Exercise prompt: Would you return, word for word, the lines of the data below from the line with "This screenshot has height=776, width=940." through the line with "has width=1406, height=923.", and no others?

[Start of section]

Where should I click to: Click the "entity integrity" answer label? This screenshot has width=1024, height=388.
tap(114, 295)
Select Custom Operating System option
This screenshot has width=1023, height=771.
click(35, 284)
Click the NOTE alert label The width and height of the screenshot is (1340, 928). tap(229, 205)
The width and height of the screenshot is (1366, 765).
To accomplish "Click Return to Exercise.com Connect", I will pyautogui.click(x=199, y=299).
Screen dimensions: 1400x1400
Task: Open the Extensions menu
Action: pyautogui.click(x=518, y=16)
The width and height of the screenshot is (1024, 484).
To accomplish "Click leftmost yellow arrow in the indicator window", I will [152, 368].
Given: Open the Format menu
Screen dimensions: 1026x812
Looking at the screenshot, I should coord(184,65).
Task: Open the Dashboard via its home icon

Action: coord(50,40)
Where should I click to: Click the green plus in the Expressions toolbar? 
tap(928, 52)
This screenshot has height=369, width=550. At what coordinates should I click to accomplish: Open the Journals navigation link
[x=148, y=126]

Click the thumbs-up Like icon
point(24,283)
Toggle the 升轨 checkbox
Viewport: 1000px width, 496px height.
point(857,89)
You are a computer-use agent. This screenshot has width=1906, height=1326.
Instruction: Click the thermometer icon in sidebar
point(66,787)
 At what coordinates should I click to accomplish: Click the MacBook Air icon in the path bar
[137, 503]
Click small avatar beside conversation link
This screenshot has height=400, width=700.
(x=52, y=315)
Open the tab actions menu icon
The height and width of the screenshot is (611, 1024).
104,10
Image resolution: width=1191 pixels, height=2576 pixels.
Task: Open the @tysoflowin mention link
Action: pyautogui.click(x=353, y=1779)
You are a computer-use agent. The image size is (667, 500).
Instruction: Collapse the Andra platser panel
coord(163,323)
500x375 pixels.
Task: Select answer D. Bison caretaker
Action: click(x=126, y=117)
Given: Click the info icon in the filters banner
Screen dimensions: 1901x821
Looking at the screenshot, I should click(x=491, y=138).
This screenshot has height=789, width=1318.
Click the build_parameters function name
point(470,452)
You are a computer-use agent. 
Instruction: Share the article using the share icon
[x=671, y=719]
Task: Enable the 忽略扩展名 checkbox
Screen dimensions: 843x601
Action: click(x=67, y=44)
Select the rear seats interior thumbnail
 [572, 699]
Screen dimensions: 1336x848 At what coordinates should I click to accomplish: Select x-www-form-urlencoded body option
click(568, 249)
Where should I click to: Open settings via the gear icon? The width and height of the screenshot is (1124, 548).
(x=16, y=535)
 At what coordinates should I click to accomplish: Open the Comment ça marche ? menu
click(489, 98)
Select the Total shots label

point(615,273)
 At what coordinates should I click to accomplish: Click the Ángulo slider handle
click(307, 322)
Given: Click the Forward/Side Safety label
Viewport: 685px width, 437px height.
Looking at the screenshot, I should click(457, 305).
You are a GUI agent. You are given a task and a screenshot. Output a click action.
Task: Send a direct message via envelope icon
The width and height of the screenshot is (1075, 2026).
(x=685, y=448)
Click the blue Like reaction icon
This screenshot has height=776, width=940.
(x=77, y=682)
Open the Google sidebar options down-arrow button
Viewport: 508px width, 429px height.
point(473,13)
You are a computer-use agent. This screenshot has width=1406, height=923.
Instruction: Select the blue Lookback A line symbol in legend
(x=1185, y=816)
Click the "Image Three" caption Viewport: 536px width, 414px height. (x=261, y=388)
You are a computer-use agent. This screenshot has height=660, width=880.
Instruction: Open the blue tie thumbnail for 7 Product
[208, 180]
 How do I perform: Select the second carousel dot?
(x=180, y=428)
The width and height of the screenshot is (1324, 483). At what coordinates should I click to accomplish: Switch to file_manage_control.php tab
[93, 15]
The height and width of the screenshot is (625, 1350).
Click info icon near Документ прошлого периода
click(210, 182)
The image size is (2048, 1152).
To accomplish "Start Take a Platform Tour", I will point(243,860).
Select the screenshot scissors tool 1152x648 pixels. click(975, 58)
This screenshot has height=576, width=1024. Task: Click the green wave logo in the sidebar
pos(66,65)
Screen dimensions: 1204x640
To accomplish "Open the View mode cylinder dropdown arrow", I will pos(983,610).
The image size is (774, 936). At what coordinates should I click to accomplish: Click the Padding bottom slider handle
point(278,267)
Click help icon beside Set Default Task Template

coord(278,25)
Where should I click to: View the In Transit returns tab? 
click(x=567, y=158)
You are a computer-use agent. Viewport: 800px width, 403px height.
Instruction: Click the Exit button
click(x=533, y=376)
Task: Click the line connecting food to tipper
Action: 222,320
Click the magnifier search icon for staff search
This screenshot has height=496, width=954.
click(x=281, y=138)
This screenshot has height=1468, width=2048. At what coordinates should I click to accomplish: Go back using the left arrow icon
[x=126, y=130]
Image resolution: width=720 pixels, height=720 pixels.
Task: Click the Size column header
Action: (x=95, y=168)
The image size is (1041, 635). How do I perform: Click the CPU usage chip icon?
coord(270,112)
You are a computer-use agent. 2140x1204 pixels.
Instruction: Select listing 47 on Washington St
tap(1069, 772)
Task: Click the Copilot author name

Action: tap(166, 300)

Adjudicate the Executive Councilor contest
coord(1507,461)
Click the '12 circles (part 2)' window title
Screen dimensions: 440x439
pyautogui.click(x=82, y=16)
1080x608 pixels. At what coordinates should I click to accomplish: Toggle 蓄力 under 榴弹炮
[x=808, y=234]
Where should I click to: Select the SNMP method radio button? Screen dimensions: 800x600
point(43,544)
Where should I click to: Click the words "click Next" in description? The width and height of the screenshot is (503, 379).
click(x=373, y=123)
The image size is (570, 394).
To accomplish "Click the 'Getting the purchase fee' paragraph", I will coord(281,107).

[End of section]

Reply to the task:
This screenshot has height=776, width=940.
(x=77, y=682)
Open the Google sidebar options down-arrow button
Viewport: 508px width, 429px height.
point(473,13)
You are a computer-use agent. This screenshot has width=1406, height=923.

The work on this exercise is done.